I have agonized over this for a while, particularly after being on call and dropping 3 consecutive calls that left me awake and irritated. Luckily, they weren’t critical, but the iPhone, which I love, works very poorly in my house with AT&T. There is a nearby cell tower, and I should get 5 bars of coverage but we are behind a hill and as you enter its shadow, the bars go to zero, and in my house, 2-3 bars is a good day. I know never to take calls from the kitchen but rather run outdoors if the call is critical.
Therefore, I am quitting AT&T and moving to Verizon. I used to be a 10 year Sprint veteran, but their coverage is equally poor. AT&T in its greed sets their phones for almost no roaming and so won’t switch towers even though there are GSM towers within site (T-mobile I guess). So to Verizon I go with their miserable top down approach to smart phones.
They apparently were offered the iPhone but did not want to relinquish controll over the apps.

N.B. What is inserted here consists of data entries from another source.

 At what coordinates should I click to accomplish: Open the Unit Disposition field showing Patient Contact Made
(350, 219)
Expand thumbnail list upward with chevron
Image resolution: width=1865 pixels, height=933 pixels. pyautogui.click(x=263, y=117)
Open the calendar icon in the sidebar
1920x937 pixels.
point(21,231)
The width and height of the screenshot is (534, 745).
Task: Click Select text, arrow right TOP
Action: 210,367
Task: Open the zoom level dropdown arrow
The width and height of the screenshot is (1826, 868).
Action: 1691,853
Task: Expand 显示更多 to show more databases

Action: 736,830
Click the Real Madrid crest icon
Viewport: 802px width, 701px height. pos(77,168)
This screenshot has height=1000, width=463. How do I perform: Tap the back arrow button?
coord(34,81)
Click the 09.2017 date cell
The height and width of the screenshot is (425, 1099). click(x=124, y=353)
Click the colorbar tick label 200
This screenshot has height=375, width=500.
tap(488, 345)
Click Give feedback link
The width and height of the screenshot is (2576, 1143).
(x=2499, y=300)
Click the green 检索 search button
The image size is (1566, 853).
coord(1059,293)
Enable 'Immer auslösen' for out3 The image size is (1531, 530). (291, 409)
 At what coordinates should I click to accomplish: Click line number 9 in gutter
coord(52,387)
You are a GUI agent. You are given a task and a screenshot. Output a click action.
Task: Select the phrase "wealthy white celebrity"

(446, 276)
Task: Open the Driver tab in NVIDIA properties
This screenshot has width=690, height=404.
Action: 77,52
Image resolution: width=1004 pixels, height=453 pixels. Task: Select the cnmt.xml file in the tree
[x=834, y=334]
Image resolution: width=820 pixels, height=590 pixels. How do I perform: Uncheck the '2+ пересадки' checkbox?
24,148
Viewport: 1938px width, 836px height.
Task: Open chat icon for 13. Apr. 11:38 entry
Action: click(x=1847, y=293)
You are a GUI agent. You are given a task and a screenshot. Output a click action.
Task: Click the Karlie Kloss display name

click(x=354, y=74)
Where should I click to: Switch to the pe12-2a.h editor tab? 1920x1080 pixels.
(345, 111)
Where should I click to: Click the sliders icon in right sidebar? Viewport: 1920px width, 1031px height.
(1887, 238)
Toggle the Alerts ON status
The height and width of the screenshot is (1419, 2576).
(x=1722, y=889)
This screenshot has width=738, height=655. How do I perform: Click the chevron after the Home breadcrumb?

I know I had sworn off WinMo, but fact is that HTC has hacked up WinMo 6.1 to work almost like the iPhone with its “flo”-ing user interface. What I like is the fact that you can tether the phone or even better, download a software that will let you make the phone a WiFi hotspot which is nice for my laptop. The irony will be that my iPhone will still be in my pocket for use to call out via Skype over Wifi -this works very well.
I’ll review the HTC Touch Pro2 as soon as I get my hands on it. It’s screen is larger and has higher pixel density than iPhone and it has a real keyboard. It has Bluetooth 2.1 which should let me pair all kinds of gadgets to it including a stereo headset and my earpieces (Plantronic Pro 950 which I consider incredible for cancelling outside wind noise).
Verizon will have to change a lot of things to get iPhone and may not have it in its DNA to undergo this change. AT&T deserves a bag of poop delivered on its doorstep on fire for its negligence of establishing bulletproof coverage. These phones are mission critical and need to be on and reliable.
AT&T had its chance -I asked the customer service rep for microcell -to set up a local in-house micro cell tower. But this would only be an admission of defeat for AT&T and it has not release what would be an enabling technology.
So I ring AT&T’s doorbell, light that paper bag full of steaming poo, and run down the street!